In 2023, it was reported that 30,000 hectares of pristine jungle had been bulldozed and burned for plantations, up from 22,000 hectares the previous year. Smoke pollution has infuriated nearby Malaysia and Singapore.

It’s not just the greenies getting stressed – investors with consciences are also turning twitchy. One international group claimed forest cover loss “significantly impacts the environment, biodiversity, and local communities. Deforestation leads to soil erosion (and) fertility”.

“The country is home to many endangered species, such as orangutans, tigers, and elephants. The loss of forests and habitat destruction threaten these species’ survival.

“(Clearing) also affects the livelihoods of local communities that rely on forests for food, medicine, and income.” In 2018, the Indonesian Ombudsman received more than 1000 complaints from communities, including indigenous people, against palm oil companies.

Felling threatens 193 species listed by the Switzerland-based International Union for the Conservation of Nature. These widely reported concerns appear to have ricochetted off Prabowo and left his plans to clear, grow and export largely unharmed, apart from sniping by NGOs.
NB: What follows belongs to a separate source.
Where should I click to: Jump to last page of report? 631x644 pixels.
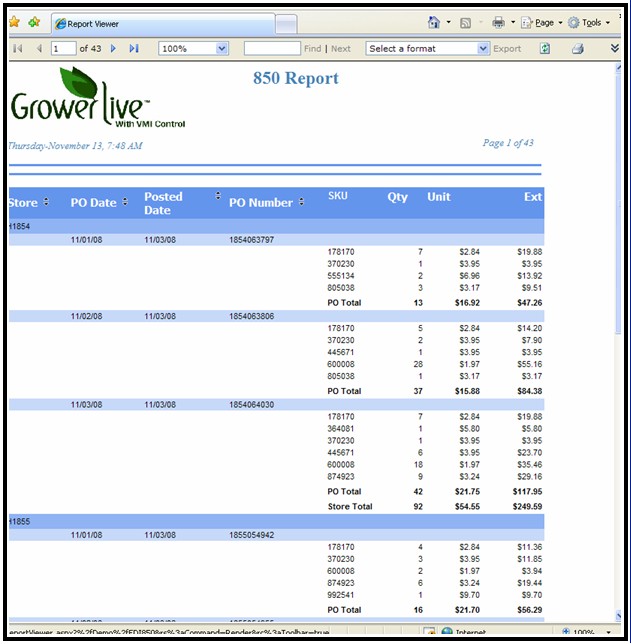click(x=134, y=48)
Uli Arta Siagian from Wahana Lingkungan Hidup Indonesia  (Indonesian Forum for the Environment), founded in 1980, told the Straits Times that “the police and military in Indonesia had tended to side with palm oil companies embroiled in conflict with the local communities, and often used intimidation and violence against them”.

“What’s surprising is that the statement of palm oil not causing deforestation because it has leaves, was made by the president, who should have spoken based on science, knowledge, research and facts.”

But when you run the world’s fourth-largest nation and your devious reasoning gets reported by a largely supine media, why bother referencing sources?